[[ AVAILABLE RECORDS open ]]
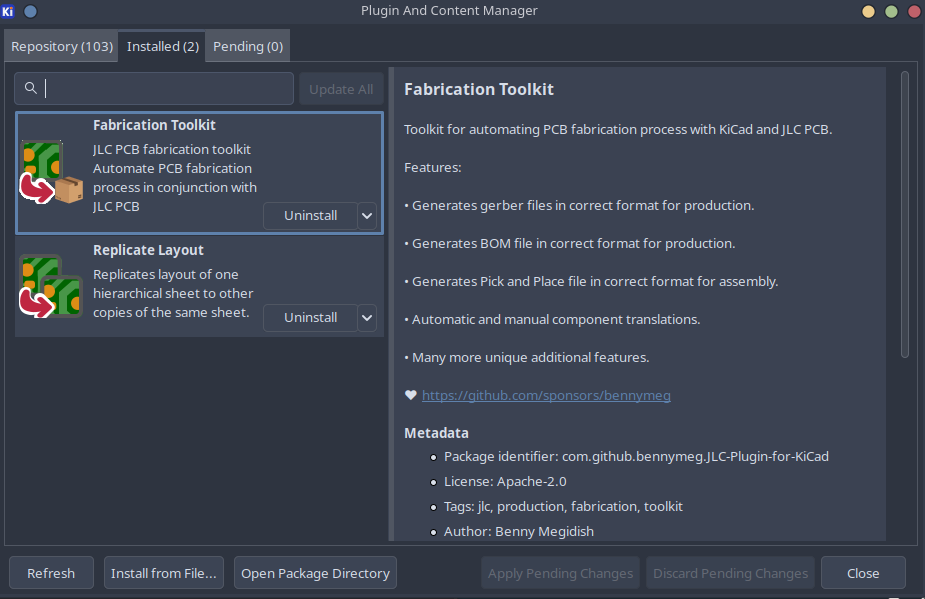Click the search magnifier icon
This screenshot has height=599, width=925.
pos(31,89)
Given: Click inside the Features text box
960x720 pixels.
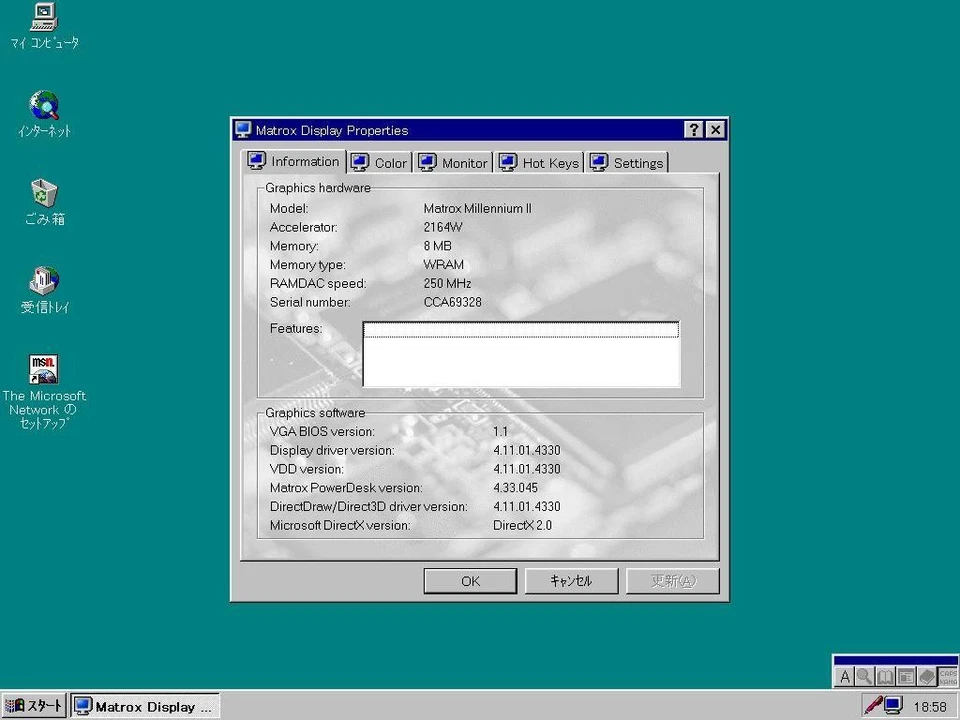Looking at the screenshot, I should [520, 354].
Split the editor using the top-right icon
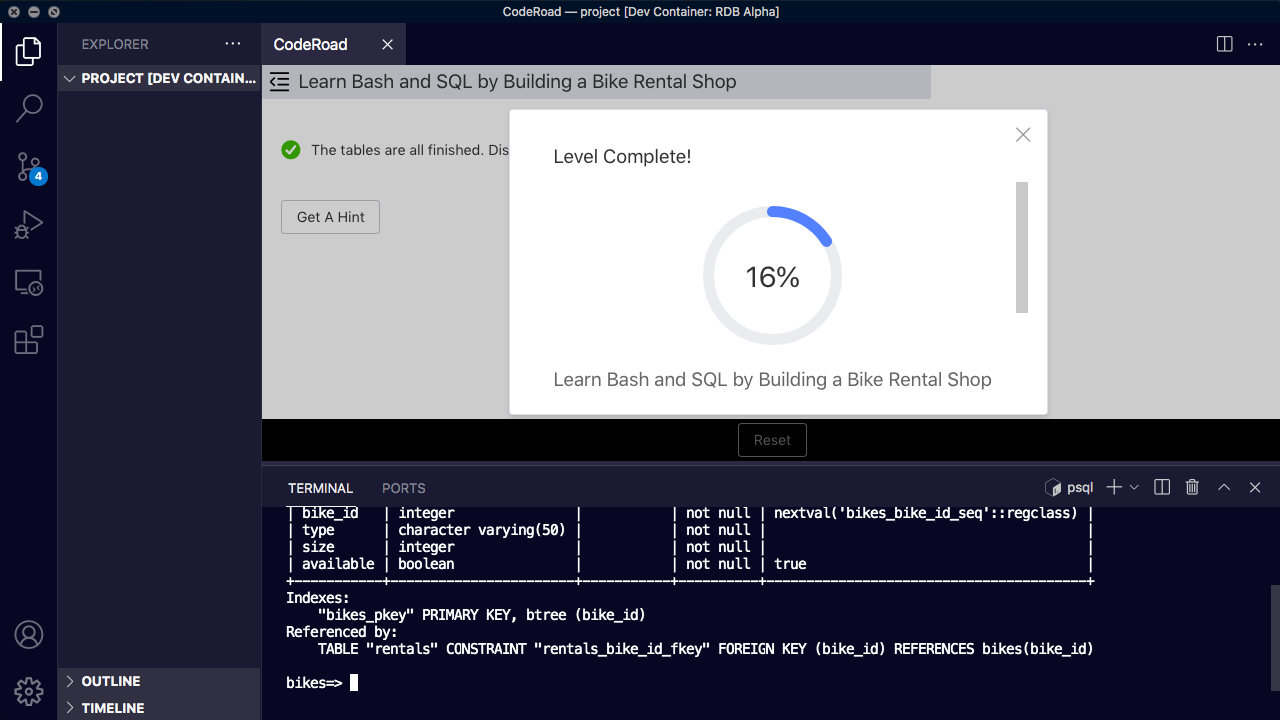 click(x=1224, y=44)

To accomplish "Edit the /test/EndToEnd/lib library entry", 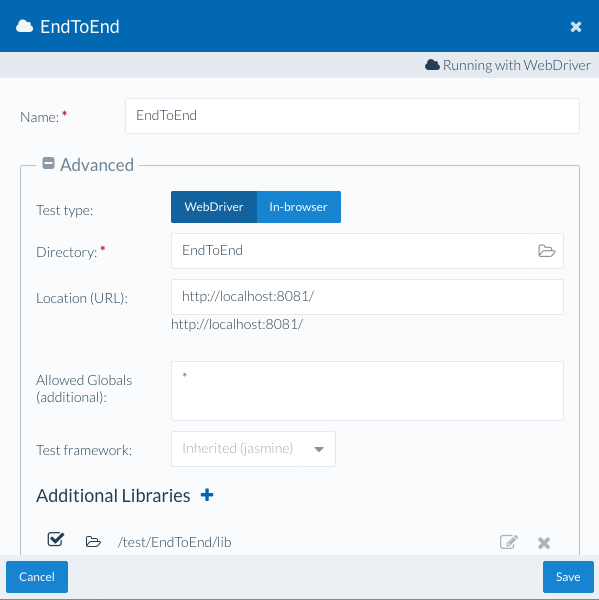I will pos(509,542).
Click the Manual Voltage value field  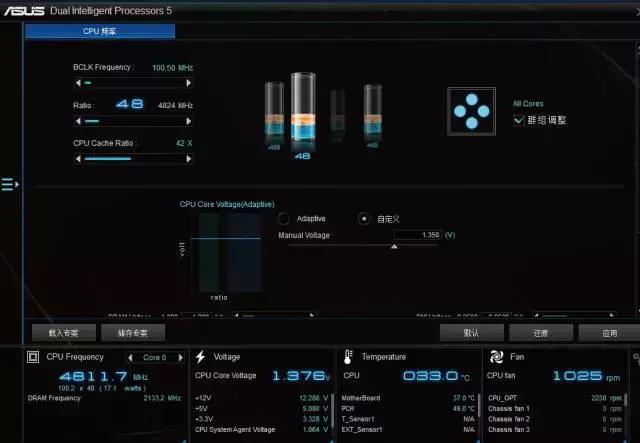(x=417, y=235)
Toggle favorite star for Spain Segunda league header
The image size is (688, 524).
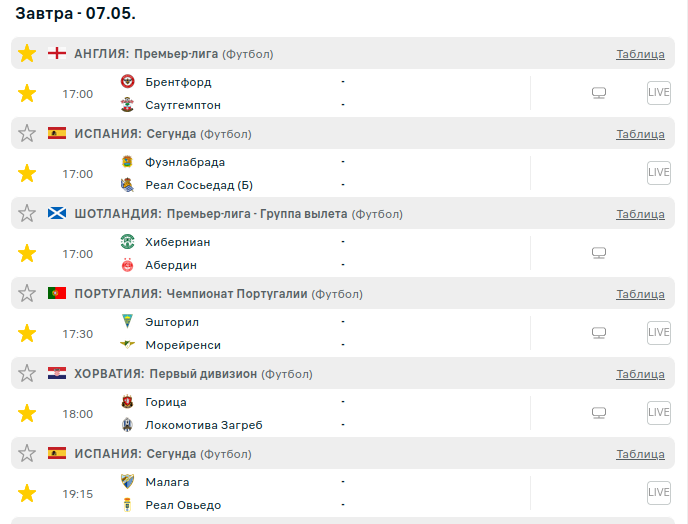pyautogui.click(x=27, y=134)
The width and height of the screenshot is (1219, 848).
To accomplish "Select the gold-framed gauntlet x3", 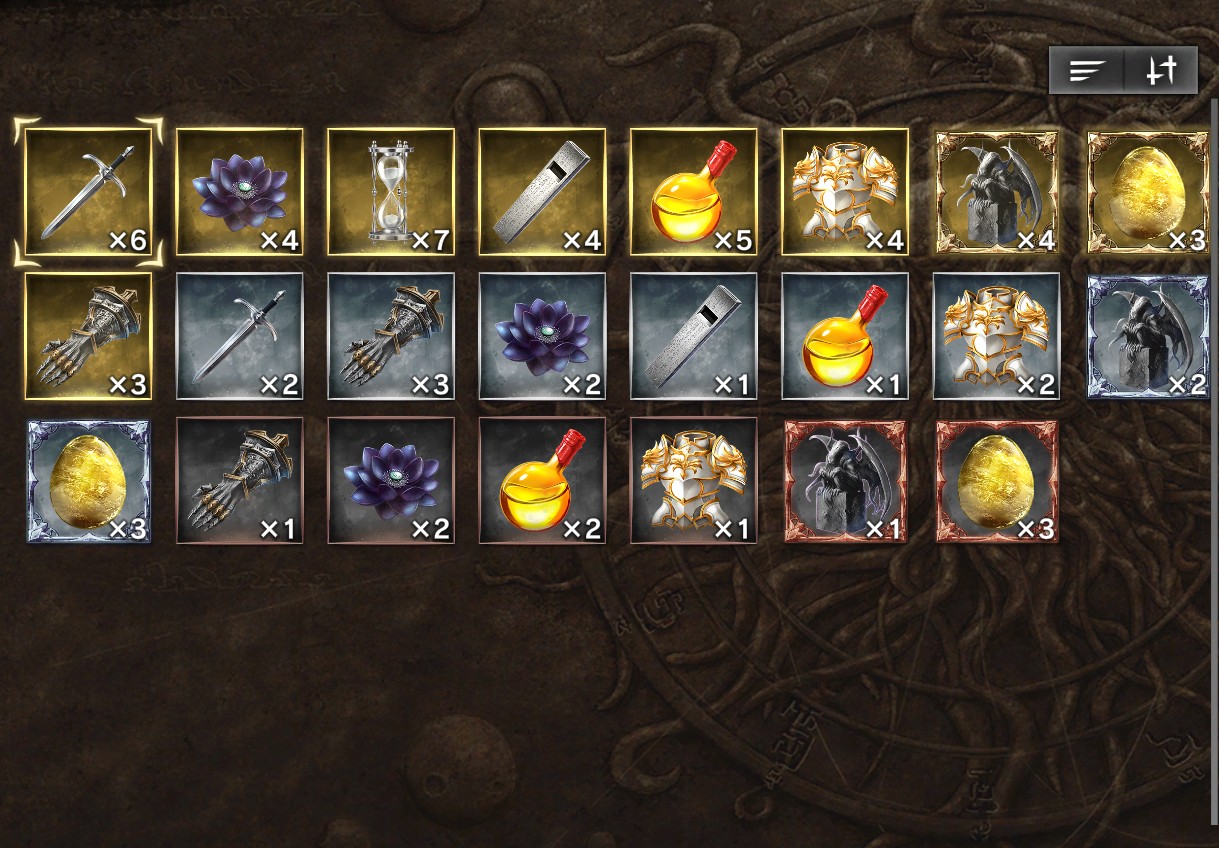I will tap(88, 336).
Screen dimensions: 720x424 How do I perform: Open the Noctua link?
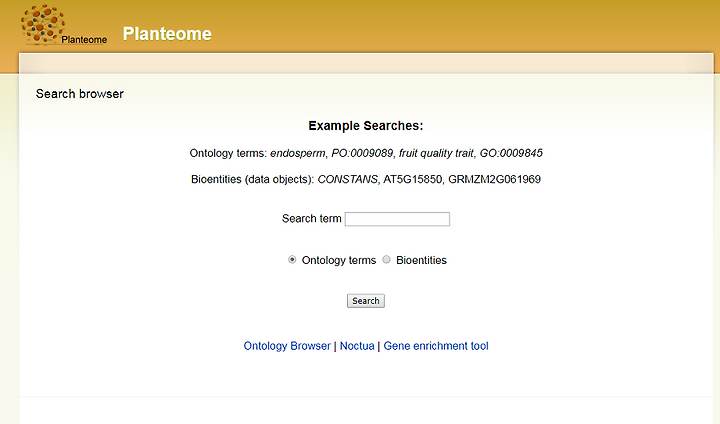pyautogui.click(x=357, y=346)
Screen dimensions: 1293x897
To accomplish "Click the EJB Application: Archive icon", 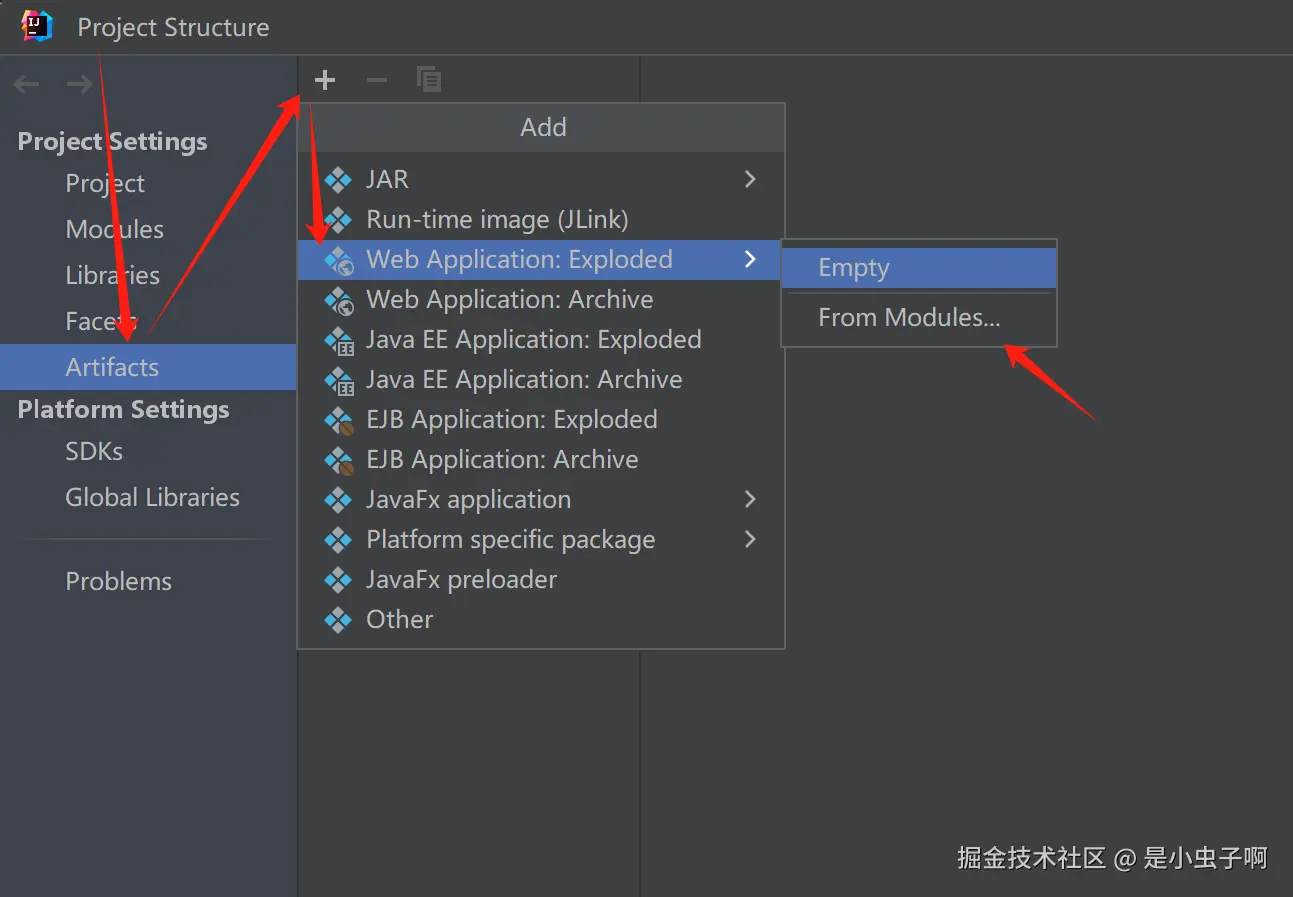I will 339,460.
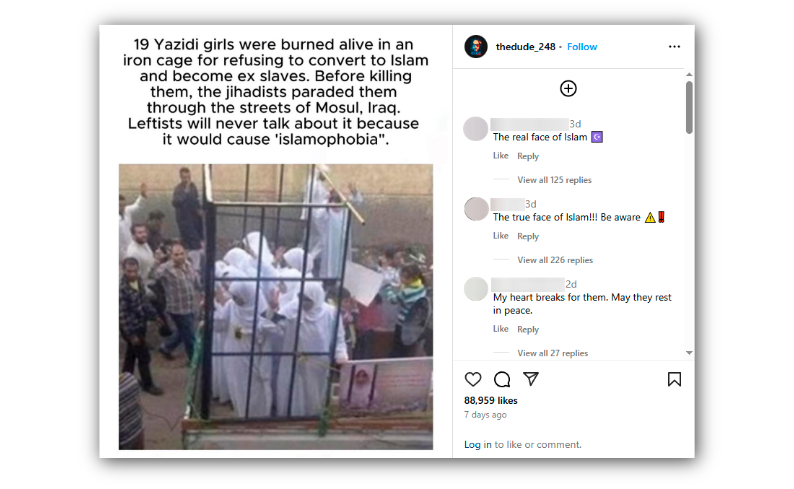Click the share paper plane icon
Viewport: 794px width, 489px height.
point(531,379)
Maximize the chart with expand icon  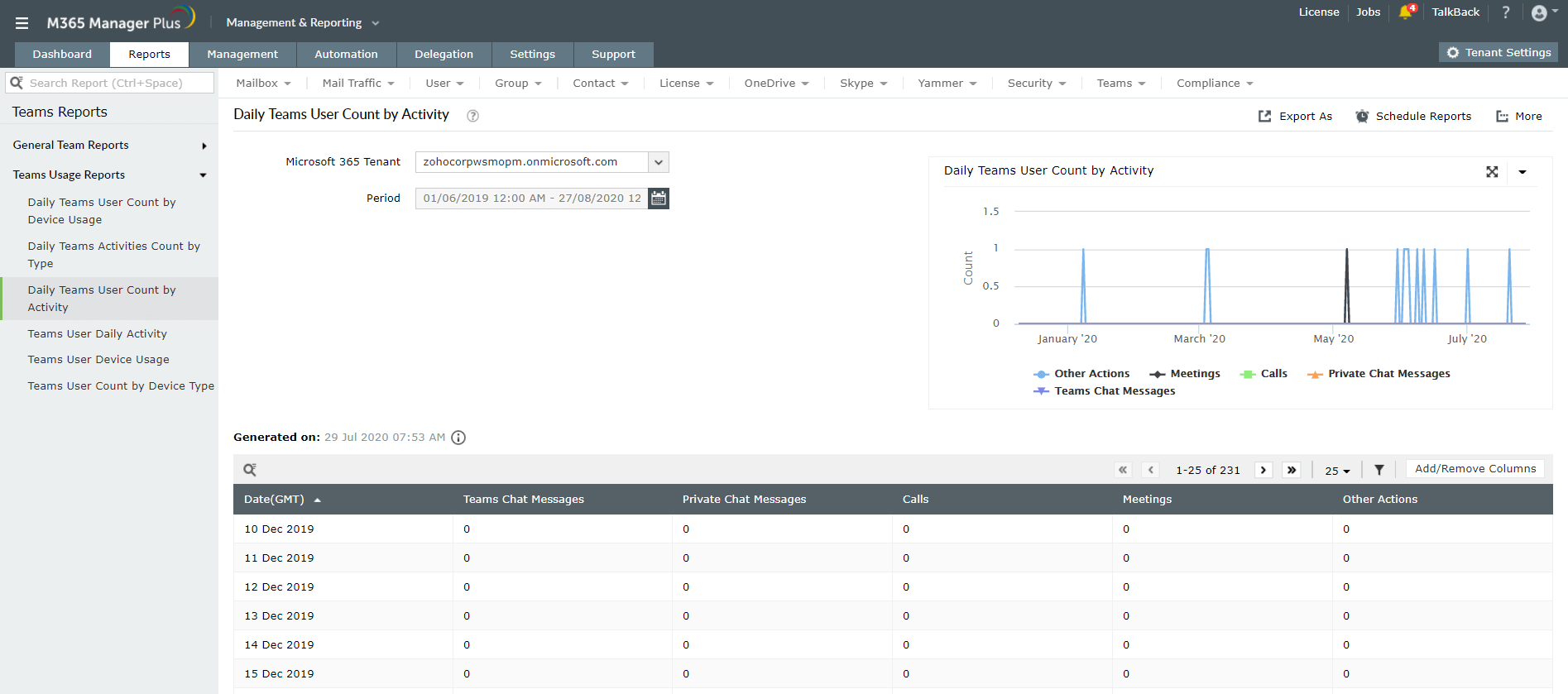pyautogui.click(x=1491, y=172)
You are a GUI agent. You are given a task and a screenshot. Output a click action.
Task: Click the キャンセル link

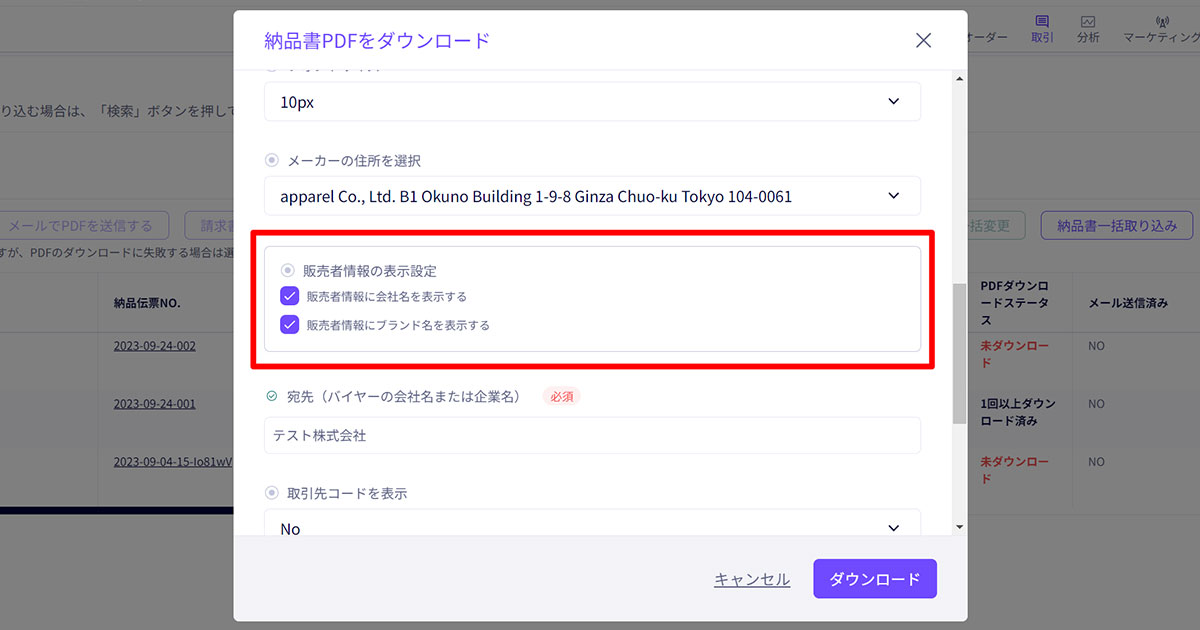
[[ AVAILABLE RECORDS closed ]]
→ **EXERCISE GOAL**: Transcribe the lines that run from the line bearing "You are a GUI" through the last line of the data. Keep the wording exact and leave out every picture.

→ **RESPONSE TO THIS EXERCISE**:
You are a GUI agent. You are given a task and a screenshot. Output a click action.
Task: Click the キャンセル link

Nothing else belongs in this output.